Well the results are in from last year. Wall Street Journal cites a study (article behind pay wall) and says:
In 2005, 40% of the CEOs hired by companies in the Standard & Poor’s 500-stock index were outsiders, according to executive-recruiting firm Spencer Stuart. Last year, that figure fell to 15%. In the first quarter of this year, there were eight CEO transitions among the S&P 500; only one went to an outsider.
The shift is partly a reaction to some dramatic flameouts — think Carly Fiorina at Hewlett-Packard and Robert Nardelli at Home Depot. But it is also true that directors — jolted from their slumber by corporate scandals, Sarbanes-Oxley and activist investors — are working more diligently than before.

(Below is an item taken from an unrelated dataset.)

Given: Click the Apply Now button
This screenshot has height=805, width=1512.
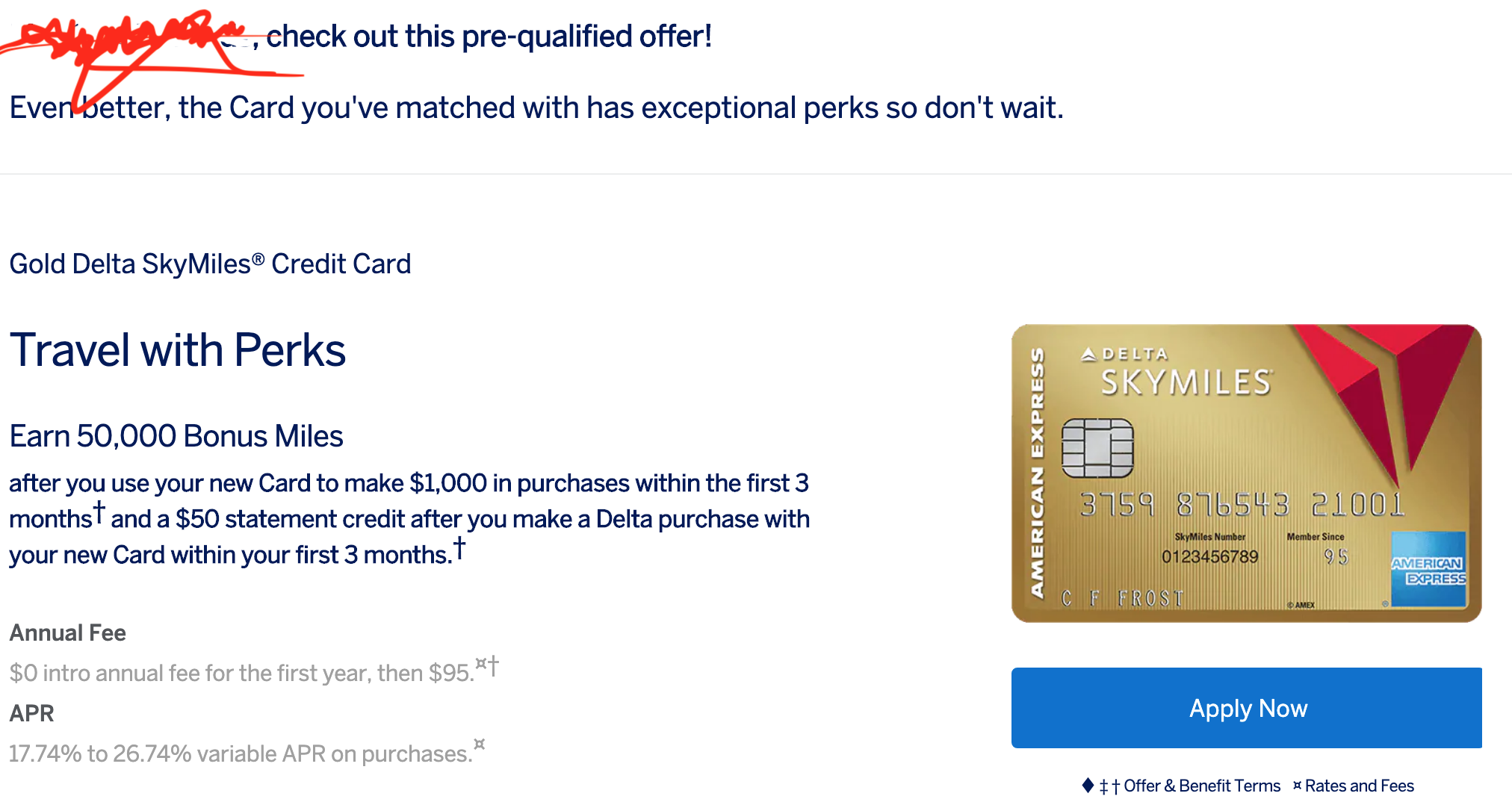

Finally, boards and CEOs are taking seriously, one of their most important jobs – succession planning. Fear is a great motivator.
An excerpt from my post:
The only good long-term answer to the mess on CEO compensation is good succession planning. Shareholder (and media) ire should be turned on the board, not when the CEO is fired and leaves with a king’s ransom, but when the board and outgoing CEO fail to promote from within and go outside to sign a CEO with an “all-upside” employment contract. If the board does not want to get stuck in a situation where they have to get in a superstar CEO from the outside, they must insist on good succession planning. An insider CEO will not need a king’s ransom to convince him to take the position (though you might have to pay him market to keep him). Plus, he will probably be more successful at what he does. It is no wonder that the GE CEO and top executives have, for the most part, no employment contracts. They serve at the will of the board. GE reaps the benefits of great succession planning.